There are two challenges with this approach. The first challenge is that even though we want the versions of each crate to be sorted in reverse order, we want the names of the crate to be sorted in non-reverse alphabetical order. For example, the first few crates that I happen to have cached locally are these:

addr2line-0.14.1.crate
addr2line-0.16.0.crate
addr2line-0.17.0.crate
aho-corasick-0.7.15.crate
aho-corasick-0.7.18.crate

If just a is on the command-line buffer, then the completions script should, ideally, offer the third line as the first completion, as it’s the latest version of the crate that comes first alphabetically. Next would be the second line, and then the first line — and then the fifth, and lastly the fourth.

The second challenge is that we need to extract the version number from each line: the crate name and version are separated by a hyphen, but the crate name could contain hyphens itself, so it’s everything after the final hyphen.

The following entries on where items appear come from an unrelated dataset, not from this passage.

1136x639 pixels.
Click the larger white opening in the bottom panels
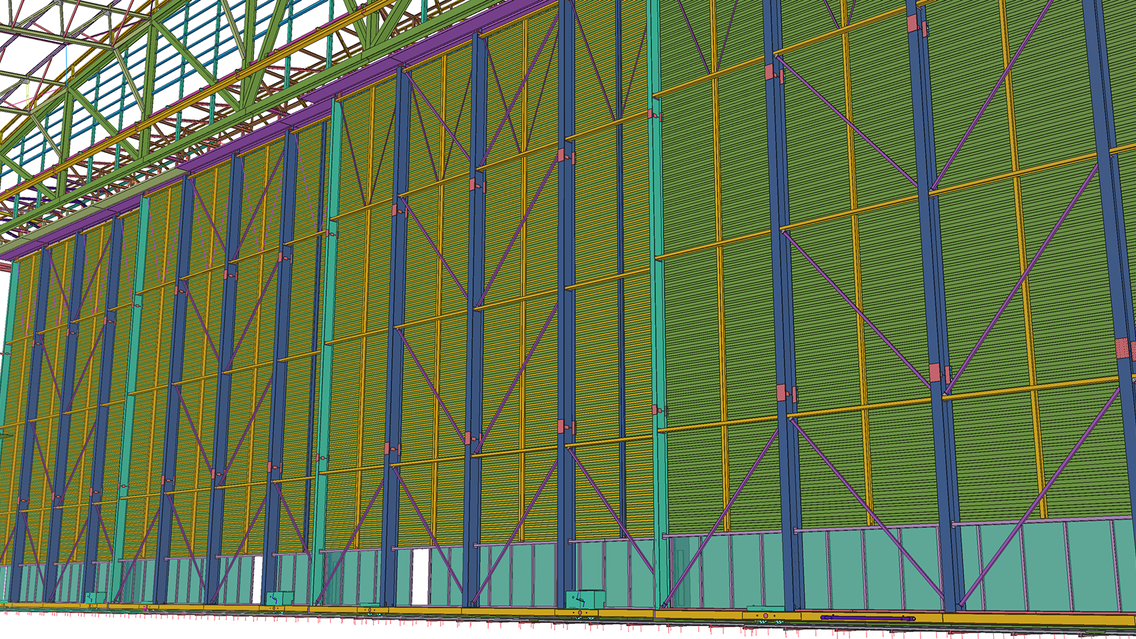[420, 577]
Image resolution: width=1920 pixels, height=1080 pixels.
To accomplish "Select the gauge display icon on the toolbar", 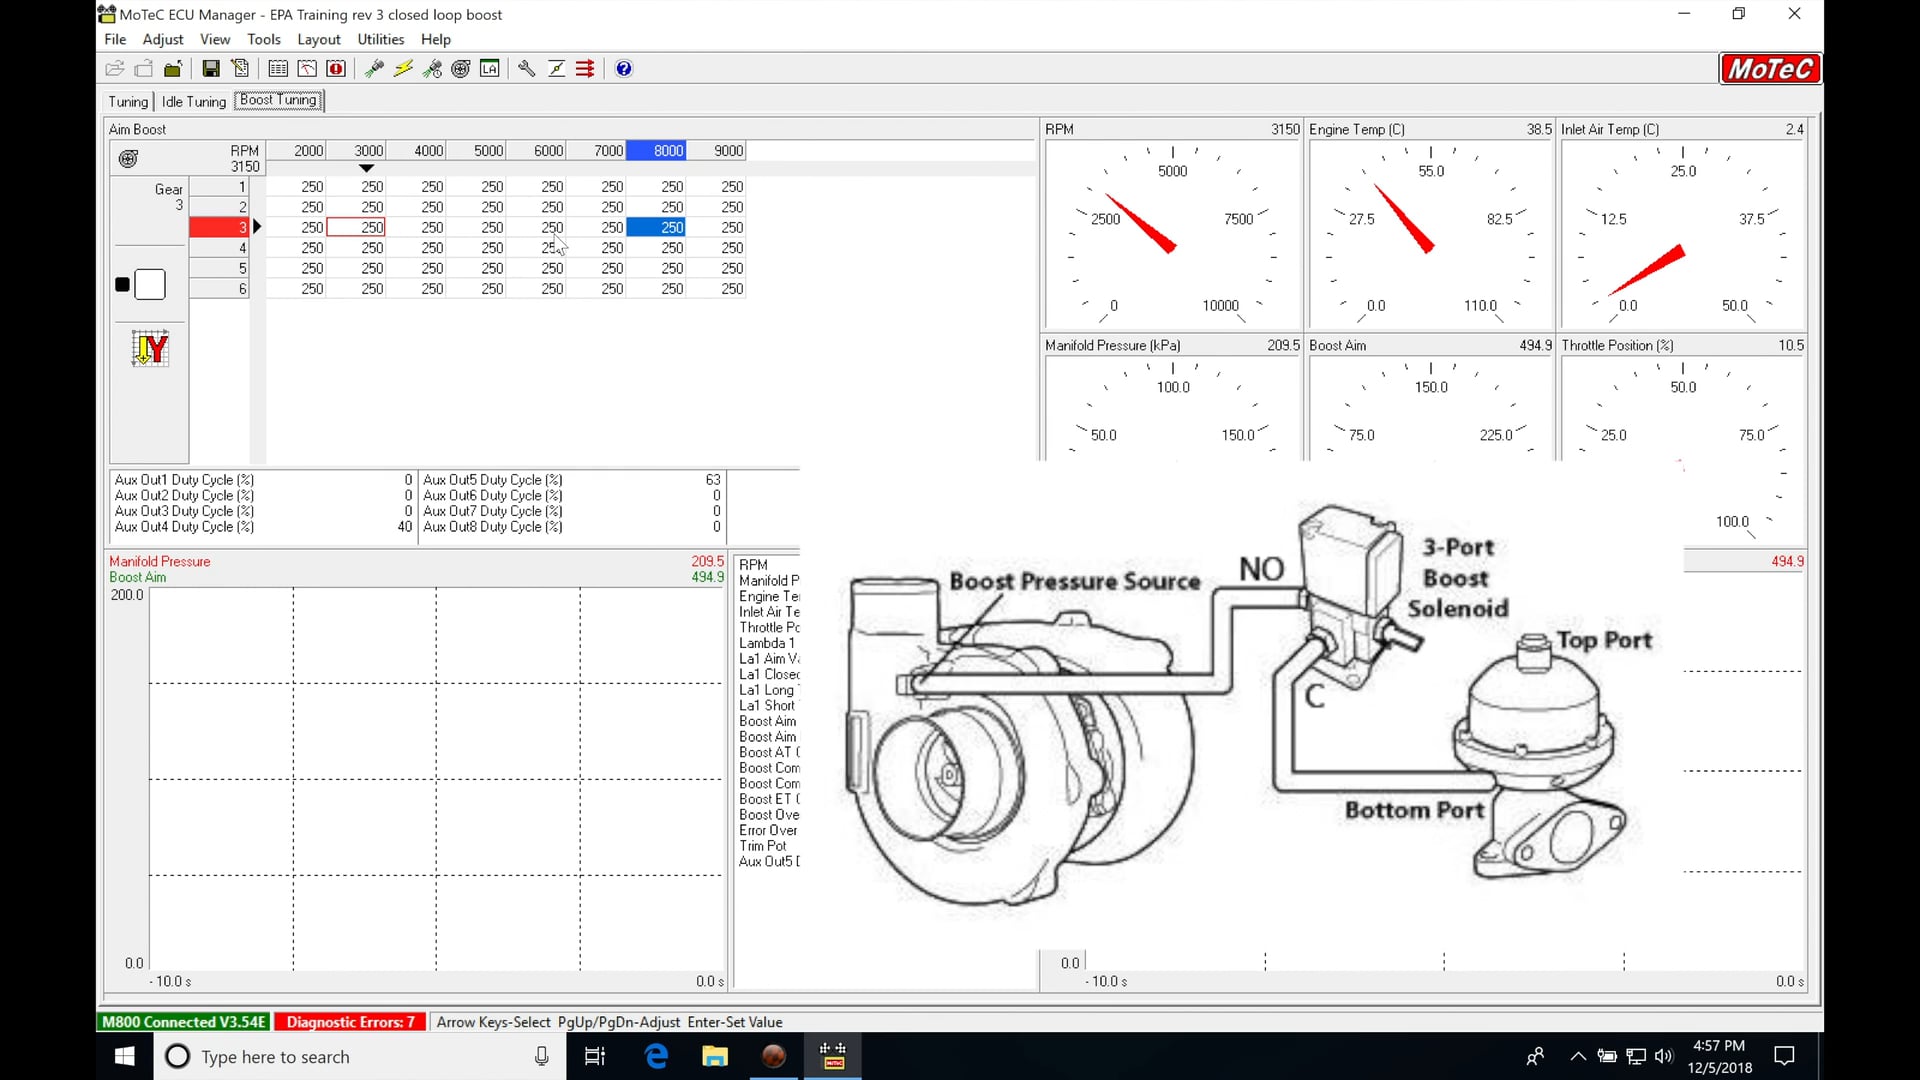I will [x=307, y=68].
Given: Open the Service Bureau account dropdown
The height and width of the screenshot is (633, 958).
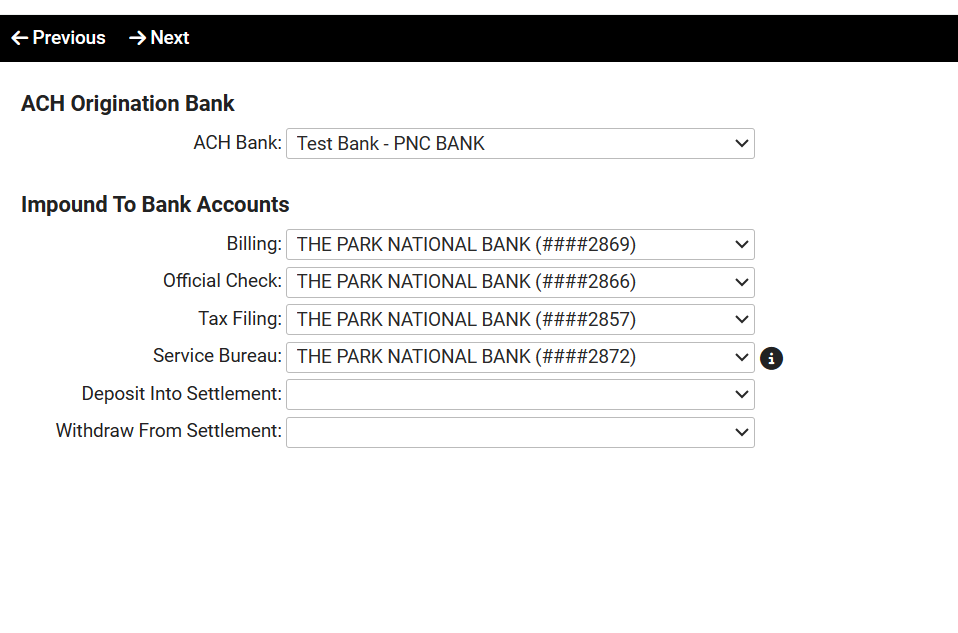Looking at the screenshot, I should coord(520,357).

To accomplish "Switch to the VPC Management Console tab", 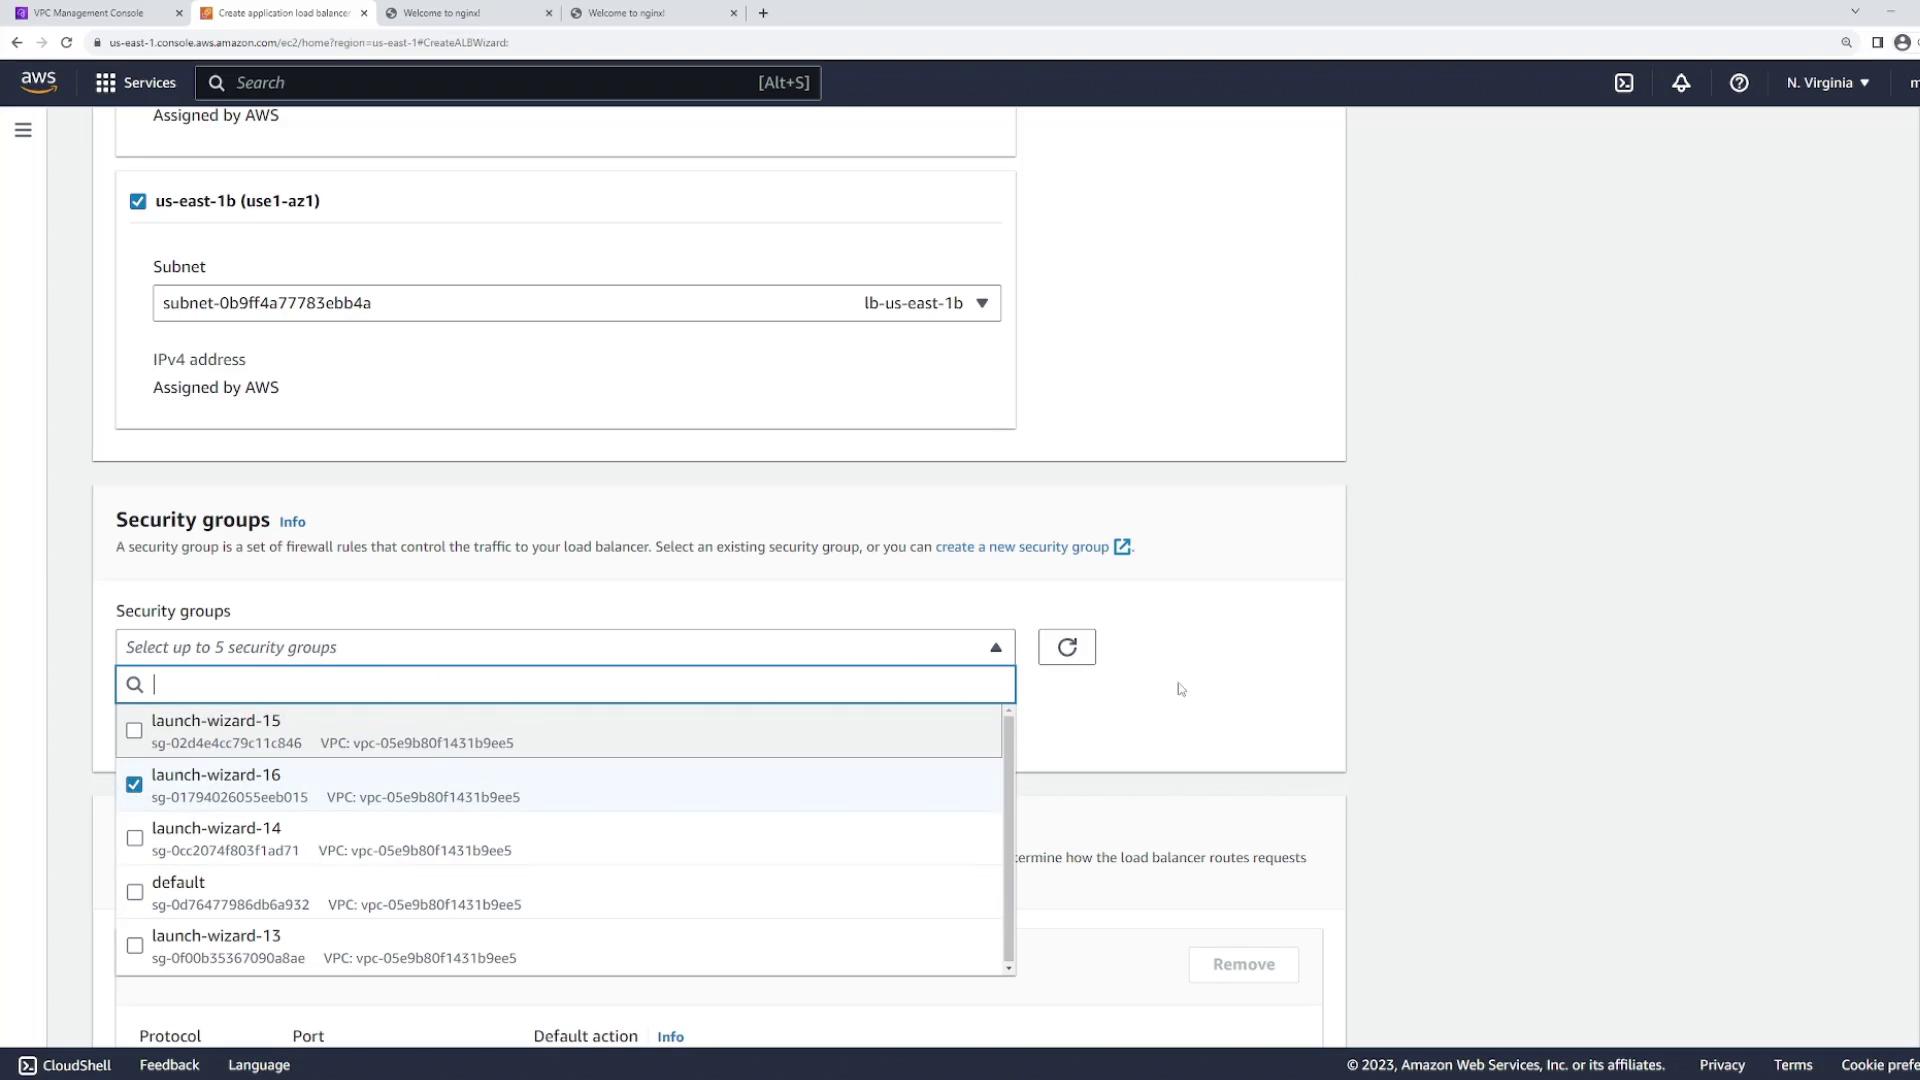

Is such a thing even possible without resorting to a proper programming language? Believe it or not, it is, though you have to write a crazy train of shell pipelines, and use a feature of sort only present in GNU coreutils, in order to do it correctly.

This is what I came up with, placed in my Fish completions directory:

completions/browse-crate.fish
function __complete_crates
    command ls -1 ~/.cargo/registry/cache/github.com-*/ \
        | rev | sed 's/-/#/' | rev | gsort -t'#' -k'1,1' -k'2,2rV' | sed 's/#/-/'
end

complete --command browse-crate --no-files
complete --command browse-crate --arguments "(__complete_crates)" --keep-order

Let’s go through this, step-by-step.

  1. Firstly, we print all the file names in the cargo cache directory, one file name per line, without printing the directory the files are in. It’s usually frowned upon to use ls to print the names of arbitrary files, since the files’ names could contain newlines themselves; in this case, the crate archives follow a known format, so this is safe.

  2. Next, we need to transform each file name so that the version part of the name can be more easily plucked out, replacing the final hyphen with a different character that can be scanned for specifically; here, #. This is the rev | sed 's/-/#/' | rev construct: as there is no straightforward way of replacing the final hyphen on the line, we reverse each string, replace the first hyphen, and then reverse it back again. This transformation turns the list of files into the following:

    addr2line#0.14.1.crate
    addr2line#0.16.0.crate
    addr2line#0.17.0.crate
    aho-corasick#0.7.15.crate
    aho-corasick#0.7.18.crate
  3. With this in place, we can sort each line using the sort binary that comes with GNU coreutils. This may be already installed as the sort executable on your system; on macOS, though, we default to BSD sort, so I’ve had to install the GNU coreutils through Homebrew, which calls it gsort to distinguish it from the system default. We need GNU sort because, astoundingly, it comes with a version sort feature!

    The invocation, gsort -t'#' -k'1,1' -k'2,2rV', uses two rarely-used features: the field separator, -t, and sorting by keys, -k. Remember how we need to sort the version numbers in reverse, but sort the names non-reverse? We do this first by passing # as the field separator, then telling sort to first sort by field #1 (-k'1,1') and secondarily sort by field #2 using reverse version sort (-k'2,2rV', the r meaning “reverse”, the V meaning “version”).

  4. Finally, our strings still have # signs in, so we need to turn them back to hyphens.

This is shell scripting in a nutshell. It’s ordinary programming turned on its head: what’s usually hard is easy, but what’s usually easy is hard. Sorting strings as version numbers in an ordinary programming langauge would either require writing a complex comparison function or using an external dependency, but for GNU sort, all it took was adding one extra character. On the other hand, trying to split each filename on the last hyphen rather than the first hyphen would usually be a routine operation — and in shell script land, we not only have to pipe through rev twice, but sed twice, too!